Kitto – who has returned to his birthplace after cutting his teeth in London with the Met – painstakingly gathers evidence about the dead girl and the abandoned baby, reluctantly reaching the conclusion that although international crime gangs may be at the root of the problem, the branches and leaves of this particularly poisonous tree are flourishing in the climate of his own bailiwick, and several prominent and well-respected individuals may be involved. Kitto is an islander to his core, but he is painfully aware of the challenges residence poses.

The outside world is comfortless though. When I pull back the curtain, breakers are lashing the shore. Seabirds are returning to Bryher in flocks, scattered by the breeze.

It feels like we’re at the mercy of some savage force that’s trying to tear these islands apart.”

The old expression “barking up the wrong tree” has its origins in America, where hunting dogs would be fooled by their prey jumping between adjacent trees to fool their pursuers.
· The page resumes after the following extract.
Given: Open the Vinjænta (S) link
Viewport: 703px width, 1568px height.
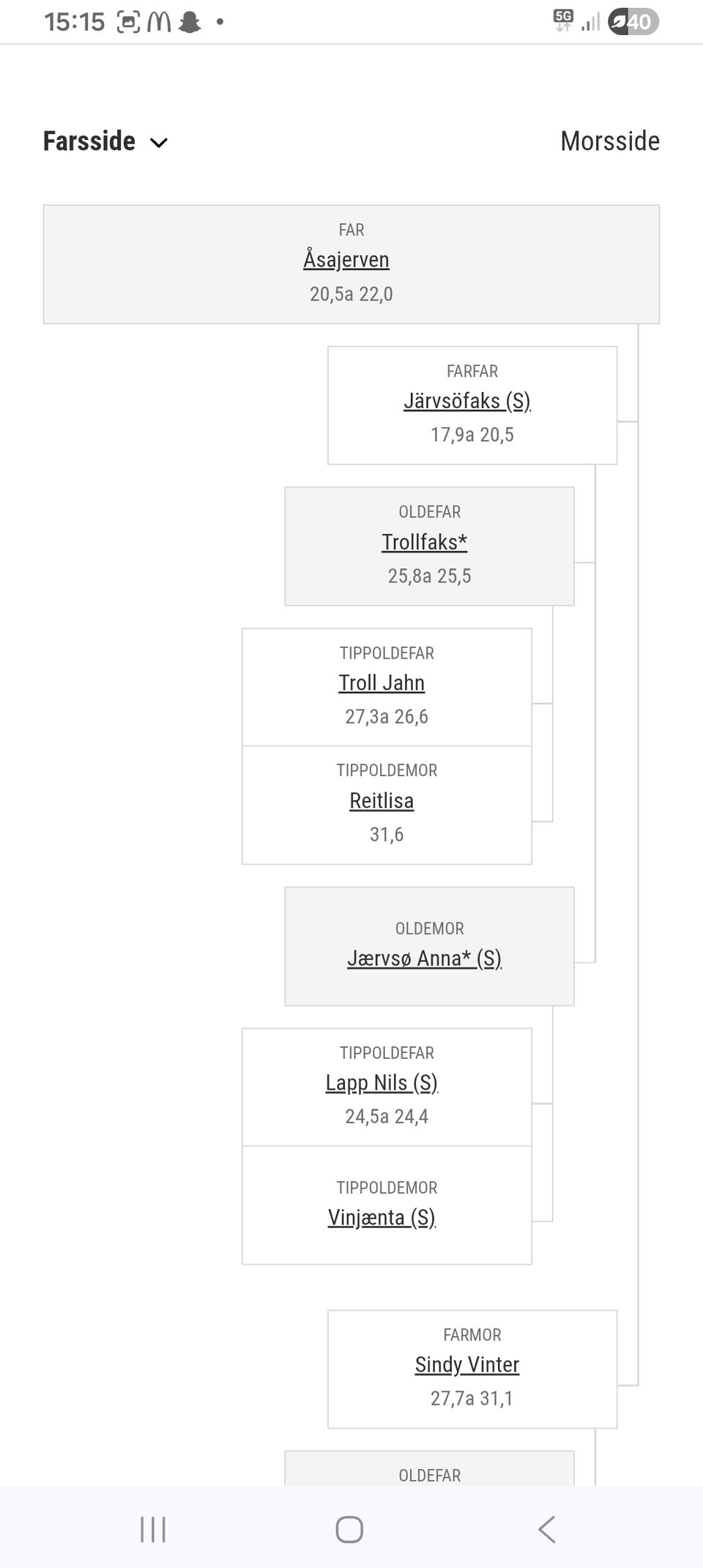Looking at the screenshot, I should (382, 1217).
It doesn’t sound as if there are many trees on the Scilly Isles, but Ben Kitto barks up at most of them in vain. This isn’t to say he is inept, or a fool. Quite simply, the villain is hiding in plain sight, too close to home. The final pages of Deadman’s Pool are exhilarating and graphic. When Kitto finally exposes the killer, I had to check back to see if Kate Rhodes had given us any clues, but I don’t think she did, so the surprise is even more startling.

I am a suburban man, root and branch, so it baffles me how anyone can remain sane living in such remote places as Barra, the Orkney Islands or the Scilly Isles. Kate Rhodes, however, has been bewitched by the charm of Island life, and she has written a gripping and addictive police procedural set in a frequently intimidating landscape. Deadman’s Pool will be published by Orenda Books on 25th September.